If the full 7.1 surround would work, with the front L&R Height channels active, I would simply keep the Integra.

My theater sound system is as good as most commercial theaters, maybe even better than a few. I don't know how much more improvement Dolby Atmos would provide over my current set up. And, it is a cost question...does the reward justify a $2700 expense?

Like my new Epson 5050UB. Yes, It's 4K. But not really that much better than my not-so-old Panasonic 1080P projector. Not $2900 better, for sure.


----------



## Oleson M.D. (Feb 3, 2010)

Just pulled the trigger on the new Yamaha.


----------



## Oleson M.D. (Feb 3, 2010)

The new Yammy arrived yesterday. Spent most of the afternoon getting it set up in the theater.

First impressions:

1. Very nice, high quality (heavy) build.
2. Great remote. It has an auto-backlight feature that is triggered when you pick it up.
3. Great sound.
4. Still working thru the menu, but it is fairly straight forward.
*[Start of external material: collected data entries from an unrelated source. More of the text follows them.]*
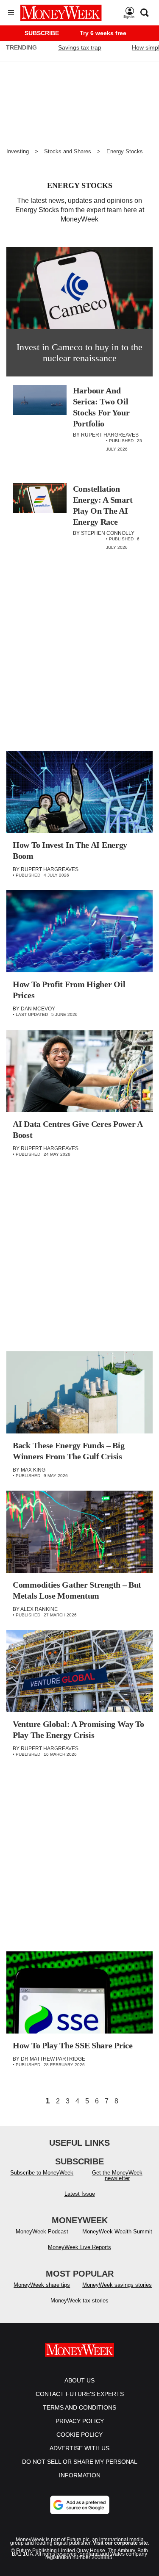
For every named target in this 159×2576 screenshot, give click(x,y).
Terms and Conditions (79, 2407)
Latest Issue (79, 2194)
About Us (79, 2380)
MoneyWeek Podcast (42, 2231)
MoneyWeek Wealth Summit (117, 2231)
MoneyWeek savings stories (117, 2285)
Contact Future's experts (80, 2394)
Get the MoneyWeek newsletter (117, 2175)
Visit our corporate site (120, 2543)
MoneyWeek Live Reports (79, 2247)
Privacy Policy (80, 2421)
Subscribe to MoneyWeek (41, 2172)
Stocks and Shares (67, 151)
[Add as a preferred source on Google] (79, 2505)
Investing (17, 151)
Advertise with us (79, 2448)
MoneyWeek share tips (42, 2285)
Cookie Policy (79, 2434)
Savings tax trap (79, 47)
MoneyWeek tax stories (79, 2300)
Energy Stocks (124, 151)
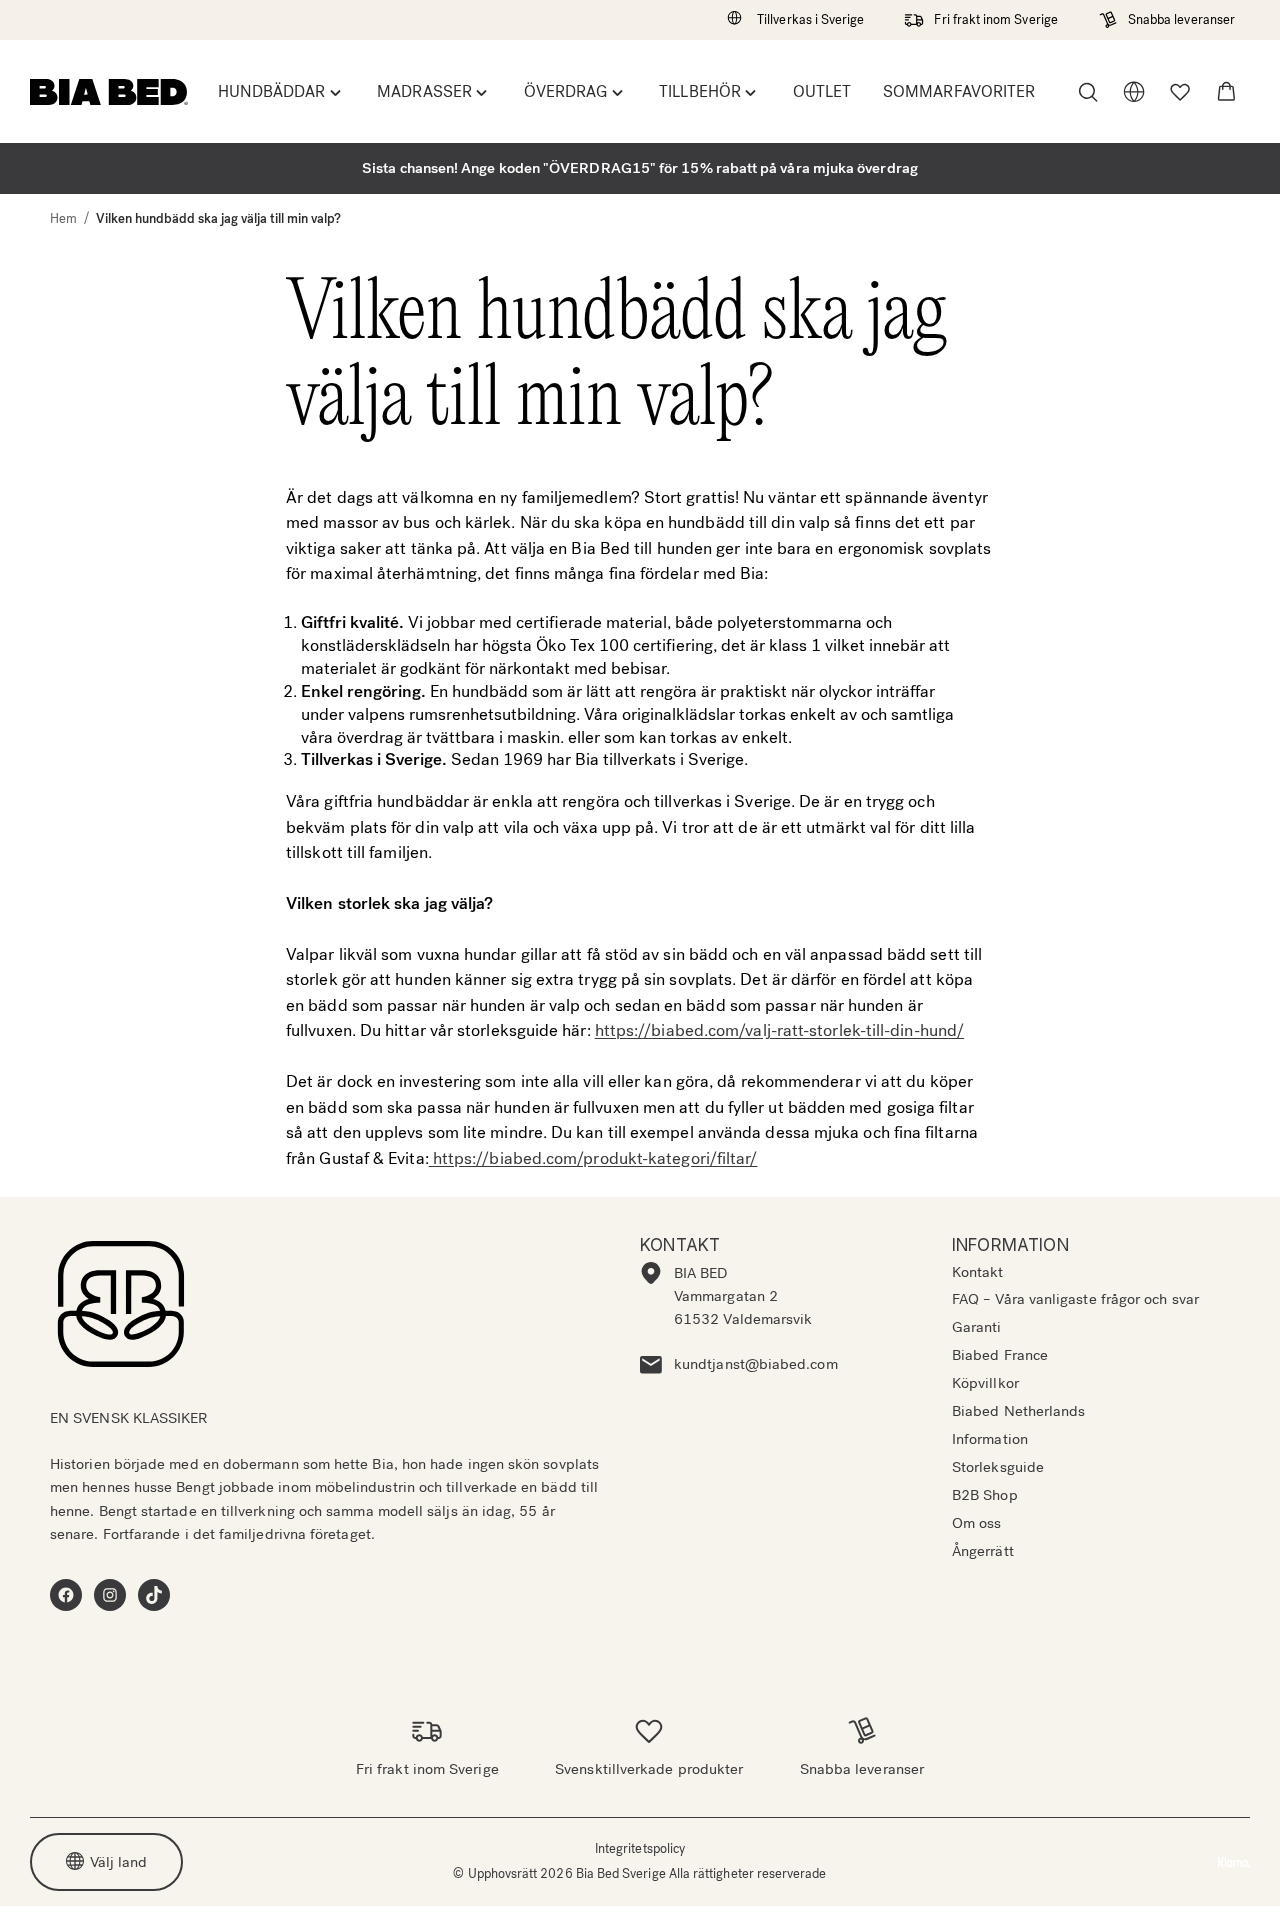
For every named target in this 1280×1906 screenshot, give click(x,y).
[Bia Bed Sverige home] (109, 92)
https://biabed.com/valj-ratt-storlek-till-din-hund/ (779, 1030)
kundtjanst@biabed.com (756, 1364)
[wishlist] (1180, 92)
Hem (63, 218)
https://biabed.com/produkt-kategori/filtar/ (593, 1158)
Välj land (118, 1862)
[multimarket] (1134, 92)
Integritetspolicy (640, 1848)
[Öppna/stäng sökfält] (1088, 92)
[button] (1226, 92)
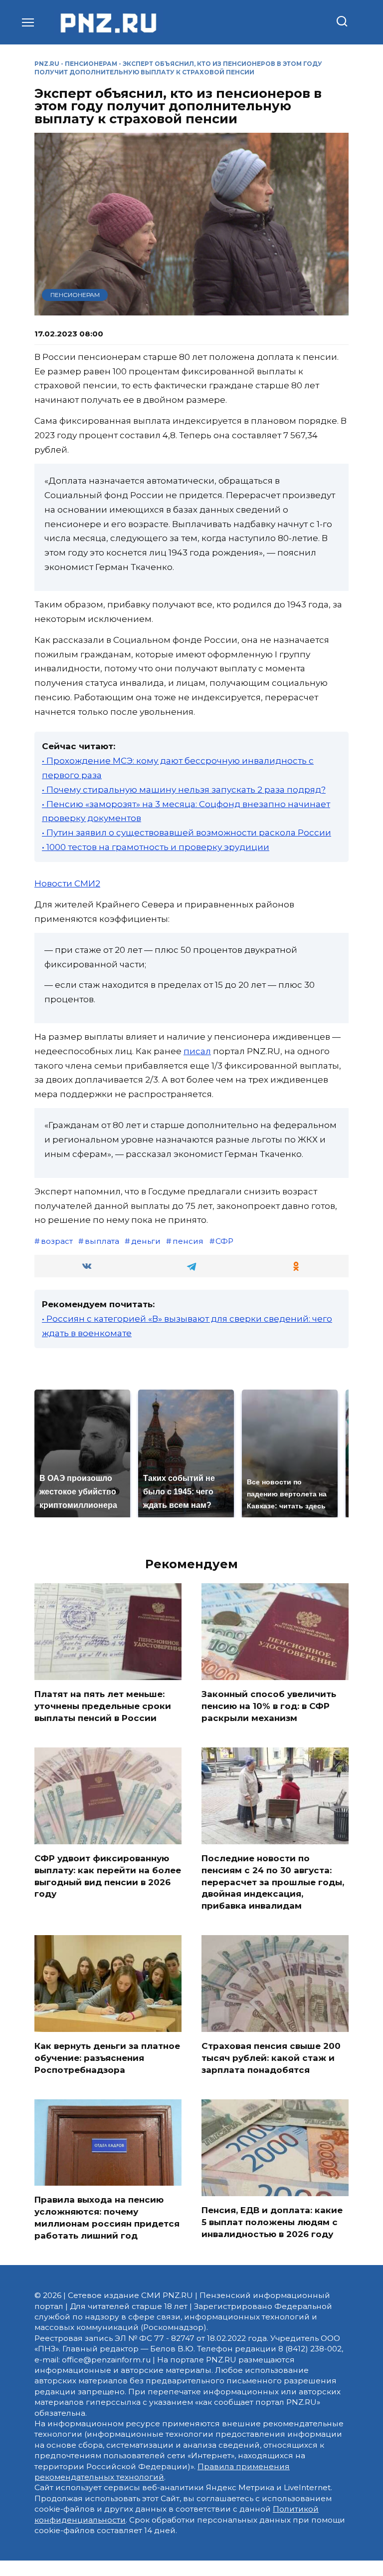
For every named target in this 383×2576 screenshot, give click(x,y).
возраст (57, 1241)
Stand by for more details...


----------



## willis7469 (Jan 31, 2014)

Nice! Love getting new gear. Congratulations


----------



## Oleson M.D. (Feb 3, 2010)

Okay...here is the problem (again!), lip sync. It is a serious issue:

Found what might be the problem, and it is the _*audio processing*_. Either the DMP-UB900, or the Yamaha. I ran the audio from the DMP-UB900 thru the L&R analog output into a two channel analog system. Ran the video, doing a side-by-side listen and watch test. There was a major (MAJOR) echo (delay) of the processed audio. Zero delay in the all analog, two channel stereo audio.


If we only use two channel stereo, the movies are perfect. Unwatchable with 7.2.2 processing.


Most broadcast cable TV is Ok, with a couple exceptions.


----------